YOUR GOAL:
Please list all lines of the material below in which the string "grid" occurs.

##### SUPPLIED RECORDS #####

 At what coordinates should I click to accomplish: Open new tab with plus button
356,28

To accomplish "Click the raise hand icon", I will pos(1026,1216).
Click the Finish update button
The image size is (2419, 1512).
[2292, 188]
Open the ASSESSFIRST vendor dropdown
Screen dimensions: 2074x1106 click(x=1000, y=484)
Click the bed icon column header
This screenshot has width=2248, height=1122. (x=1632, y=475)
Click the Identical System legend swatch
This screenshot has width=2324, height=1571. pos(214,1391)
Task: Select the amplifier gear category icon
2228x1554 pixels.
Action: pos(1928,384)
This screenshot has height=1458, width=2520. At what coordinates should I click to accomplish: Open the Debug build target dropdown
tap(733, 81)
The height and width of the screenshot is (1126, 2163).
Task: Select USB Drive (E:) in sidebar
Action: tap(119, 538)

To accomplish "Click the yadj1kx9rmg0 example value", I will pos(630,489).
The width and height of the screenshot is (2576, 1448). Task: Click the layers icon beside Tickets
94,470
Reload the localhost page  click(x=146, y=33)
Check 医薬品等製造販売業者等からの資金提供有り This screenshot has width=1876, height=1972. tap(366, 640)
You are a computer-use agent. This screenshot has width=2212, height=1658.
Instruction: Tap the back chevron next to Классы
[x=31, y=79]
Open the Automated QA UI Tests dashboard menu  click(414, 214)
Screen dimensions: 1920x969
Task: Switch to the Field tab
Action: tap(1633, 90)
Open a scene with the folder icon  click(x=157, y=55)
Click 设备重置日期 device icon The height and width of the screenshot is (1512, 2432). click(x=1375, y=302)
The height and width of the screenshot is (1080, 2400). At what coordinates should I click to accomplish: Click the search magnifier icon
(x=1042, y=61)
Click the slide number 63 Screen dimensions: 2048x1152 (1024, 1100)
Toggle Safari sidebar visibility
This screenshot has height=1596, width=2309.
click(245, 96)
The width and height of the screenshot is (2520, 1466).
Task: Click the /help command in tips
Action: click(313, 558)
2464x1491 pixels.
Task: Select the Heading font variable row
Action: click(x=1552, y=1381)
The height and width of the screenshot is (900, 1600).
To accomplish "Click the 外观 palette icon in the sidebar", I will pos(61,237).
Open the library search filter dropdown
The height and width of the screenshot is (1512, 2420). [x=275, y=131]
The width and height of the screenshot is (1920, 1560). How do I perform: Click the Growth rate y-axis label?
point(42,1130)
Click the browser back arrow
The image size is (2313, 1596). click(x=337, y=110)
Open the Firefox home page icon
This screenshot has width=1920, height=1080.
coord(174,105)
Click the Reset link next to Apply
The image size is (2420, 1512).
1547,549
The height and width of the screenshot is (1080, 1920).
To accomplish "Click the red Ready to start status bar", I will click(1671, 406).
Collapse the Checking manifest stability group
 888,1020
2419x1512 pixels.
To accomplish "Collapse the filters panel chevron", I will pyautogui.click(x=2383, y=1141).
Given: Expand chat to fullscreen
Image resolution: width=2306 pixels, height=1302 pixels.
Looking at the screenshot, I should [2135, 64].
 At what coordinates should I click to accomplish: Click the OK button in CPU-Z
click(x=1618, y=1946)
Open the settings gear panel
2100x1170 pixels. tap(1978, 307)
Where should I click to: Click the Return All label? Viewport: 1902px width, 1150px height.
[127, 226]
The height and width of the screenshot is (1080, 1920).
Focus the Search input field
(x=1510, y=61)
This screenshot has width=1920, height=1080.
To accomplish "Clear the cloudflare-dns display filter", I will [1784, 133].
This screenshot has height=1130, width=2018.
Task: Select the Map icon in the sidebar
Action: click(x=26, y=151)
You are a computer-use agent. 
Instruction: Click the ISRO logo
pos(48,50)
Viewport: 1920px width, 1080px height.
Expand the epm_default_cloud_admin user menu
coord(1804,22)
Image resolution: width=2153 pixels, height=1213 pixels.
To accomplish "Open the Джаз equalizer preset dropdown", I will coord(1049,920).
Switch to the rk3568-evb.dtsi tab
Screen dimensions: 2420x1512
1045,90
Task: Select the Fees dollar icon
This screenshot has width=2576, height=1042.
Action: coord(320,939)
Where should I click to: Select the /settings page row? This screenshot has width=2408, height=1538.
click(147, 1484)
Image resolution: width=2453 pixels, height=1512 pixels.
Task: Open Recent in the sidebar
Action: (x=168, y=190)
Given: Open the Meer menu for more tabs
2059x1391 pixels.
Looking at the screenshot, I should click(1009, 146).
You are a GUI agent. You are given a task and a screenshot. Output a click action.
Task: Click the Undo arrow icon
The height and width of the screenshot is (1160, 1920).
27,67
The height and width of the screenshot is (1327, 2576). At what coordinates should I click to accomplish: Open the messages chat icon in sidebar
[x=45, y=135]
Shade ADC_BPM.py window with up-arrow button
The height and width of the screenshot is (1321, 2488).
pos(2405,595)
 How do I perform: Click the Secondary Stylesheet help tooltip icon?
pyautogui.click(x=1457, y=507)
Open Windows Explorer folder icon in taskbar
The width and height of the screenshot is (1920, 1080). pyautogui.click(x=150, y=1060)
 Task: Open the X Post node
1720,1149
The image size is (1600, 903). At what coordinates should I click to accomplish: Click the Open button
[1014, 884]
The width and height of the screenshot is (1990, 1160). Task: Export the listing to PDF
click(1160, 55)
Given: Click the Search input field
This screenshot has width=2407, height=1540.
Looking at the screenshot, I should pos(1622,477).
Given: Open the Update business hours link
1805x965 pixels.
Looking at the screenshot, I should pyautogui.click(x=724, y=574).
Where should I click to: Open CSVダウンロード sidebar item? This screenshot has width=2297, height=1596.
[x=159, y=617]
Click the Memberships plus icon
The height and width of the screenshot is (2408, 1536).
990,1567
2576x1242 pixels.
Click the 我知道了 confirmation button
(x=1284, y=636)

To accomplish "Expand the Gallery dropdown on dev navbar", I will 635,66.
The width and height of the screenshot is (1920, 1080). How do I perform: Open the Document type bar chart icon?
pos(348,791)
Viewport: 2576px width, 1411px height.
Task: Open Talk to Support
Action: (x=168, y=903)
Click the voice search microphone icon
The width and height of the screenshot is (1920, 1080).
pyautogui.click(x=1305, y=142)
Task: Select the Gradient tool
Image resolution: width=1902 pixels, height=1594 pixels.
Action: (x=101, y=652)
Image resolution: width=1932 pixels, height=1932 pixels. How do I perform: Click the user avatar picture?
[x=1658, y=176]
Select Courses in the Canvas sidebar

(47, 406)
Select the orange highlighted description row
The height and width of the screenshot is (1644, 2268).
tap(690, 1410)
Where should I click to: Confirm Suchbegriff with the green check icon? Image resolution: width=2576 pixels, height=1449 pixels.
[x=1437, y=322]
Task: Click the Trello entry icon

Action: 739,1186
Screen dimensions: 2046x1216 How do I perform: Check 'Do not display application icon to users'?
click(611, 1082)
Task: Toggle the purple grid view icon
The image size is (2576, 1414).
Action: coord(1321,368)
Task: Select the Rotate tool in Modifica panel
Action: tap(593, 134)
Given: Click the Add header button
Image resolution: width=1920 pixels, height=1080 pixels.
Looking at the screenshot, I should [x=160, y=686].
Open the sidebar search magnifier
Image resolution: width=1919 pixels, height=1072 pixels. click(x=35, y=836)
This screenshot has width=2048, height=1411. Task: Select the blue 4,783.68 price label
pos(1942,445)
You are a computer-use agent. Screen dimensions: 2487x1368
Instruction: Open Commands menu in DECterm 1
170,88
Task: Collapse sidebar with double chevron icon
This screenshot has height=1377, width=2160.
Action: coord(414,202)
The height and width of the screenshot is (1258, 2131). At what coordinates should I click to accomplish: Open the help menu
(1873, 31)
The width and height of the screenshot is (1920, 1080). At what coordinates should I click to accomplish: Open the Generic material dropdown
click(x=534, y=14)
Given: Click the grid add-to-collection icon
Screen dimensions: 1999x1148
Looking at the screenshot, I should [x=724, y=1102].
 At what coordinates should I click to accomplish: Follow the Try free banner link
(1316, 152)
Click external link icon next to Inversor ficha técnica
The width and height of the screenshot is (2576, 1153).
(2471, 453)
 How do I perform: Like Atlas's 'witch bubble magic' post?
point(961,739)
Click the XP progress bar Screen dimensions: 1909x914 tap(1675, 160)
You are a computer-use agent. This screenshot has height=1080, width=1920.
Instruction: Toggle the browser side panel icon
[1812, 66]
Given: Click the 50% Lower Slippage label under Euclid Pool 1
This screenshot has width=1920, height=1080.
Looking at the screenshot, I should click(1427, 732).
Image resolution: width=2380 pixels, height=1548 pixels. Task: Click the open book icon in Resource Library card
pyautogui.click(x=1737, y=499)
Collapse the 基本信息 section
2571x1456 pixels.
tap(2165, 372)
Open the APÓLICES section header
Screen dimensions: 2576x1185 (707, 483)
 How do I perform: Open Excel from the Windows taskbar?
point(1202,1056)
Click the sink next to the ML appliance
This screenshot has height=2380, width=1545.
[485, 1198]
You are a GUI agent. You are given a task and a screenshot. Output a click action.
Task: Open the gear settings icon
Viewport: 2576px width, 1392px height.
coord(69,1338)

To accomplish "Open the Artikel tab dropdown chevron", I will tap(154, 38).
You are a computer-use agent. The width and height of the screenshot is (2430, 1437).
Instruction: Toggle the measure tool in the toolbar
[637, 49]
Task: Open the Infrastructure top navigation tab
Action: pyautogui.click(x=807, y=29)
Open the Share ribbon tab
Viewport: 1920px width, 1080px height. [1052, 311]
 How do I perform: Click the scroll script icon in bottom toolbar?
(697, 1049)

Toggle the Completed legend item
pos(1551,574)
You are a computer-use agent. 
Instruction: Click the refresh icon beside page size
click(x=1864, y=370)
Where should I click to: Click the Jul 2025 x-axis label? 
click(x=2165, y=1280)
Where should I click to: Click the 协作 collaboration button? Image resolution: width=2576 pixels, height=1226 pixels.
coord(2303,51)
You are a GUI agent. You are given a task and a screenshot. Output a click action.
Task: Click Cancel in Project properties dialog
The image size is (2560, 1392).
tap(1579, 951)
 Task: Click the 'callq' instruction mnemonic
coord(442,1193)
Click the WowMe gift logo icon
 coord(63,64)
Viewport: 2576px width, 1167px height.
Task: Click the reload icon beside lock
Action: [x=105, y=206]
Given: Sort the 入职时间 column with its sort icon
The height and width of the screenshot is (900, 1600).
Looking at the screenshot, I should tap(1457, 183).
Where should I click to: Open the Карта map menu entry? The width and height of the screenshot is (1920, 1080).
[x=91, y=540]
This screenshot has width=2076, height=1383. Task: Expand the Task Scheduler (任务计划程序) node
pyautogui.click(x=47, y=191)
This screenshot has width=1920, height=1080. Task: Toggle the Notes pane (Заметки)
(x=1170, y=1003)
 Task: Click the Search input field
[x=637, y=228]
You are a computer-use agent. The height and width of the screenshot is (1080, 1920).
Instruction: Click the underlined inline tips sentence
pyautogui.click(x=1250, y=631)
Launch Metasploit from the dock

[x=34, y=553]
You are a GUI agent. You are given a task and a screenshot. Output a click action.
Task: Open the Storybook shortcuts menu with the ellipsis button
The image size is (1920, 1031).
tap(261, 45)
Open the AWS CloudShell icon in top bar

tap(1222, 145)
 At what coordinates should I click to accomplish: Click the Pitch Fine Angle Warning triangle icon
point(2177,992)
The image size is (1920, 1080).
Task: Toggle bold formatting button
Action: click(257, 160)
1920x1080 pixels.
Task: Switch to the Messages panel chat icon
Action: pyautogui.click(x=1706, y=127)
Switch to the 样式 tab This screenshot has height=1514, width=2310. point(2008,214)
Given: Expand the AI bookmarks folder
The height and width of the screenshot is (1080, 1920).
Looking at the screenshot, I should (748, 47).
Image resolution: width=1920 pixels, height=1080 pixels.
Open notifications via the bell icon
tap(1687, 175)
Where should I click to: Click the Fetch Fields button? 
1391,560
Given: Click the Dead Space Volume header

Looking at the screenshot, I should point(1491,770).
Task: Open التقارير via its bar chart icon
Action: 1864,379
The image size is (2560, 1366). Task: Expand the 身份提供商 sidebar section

#####

ANSWER SPACE:
Task: Toggle the purple grid view icon
Given: Click the grid add-to-collection icon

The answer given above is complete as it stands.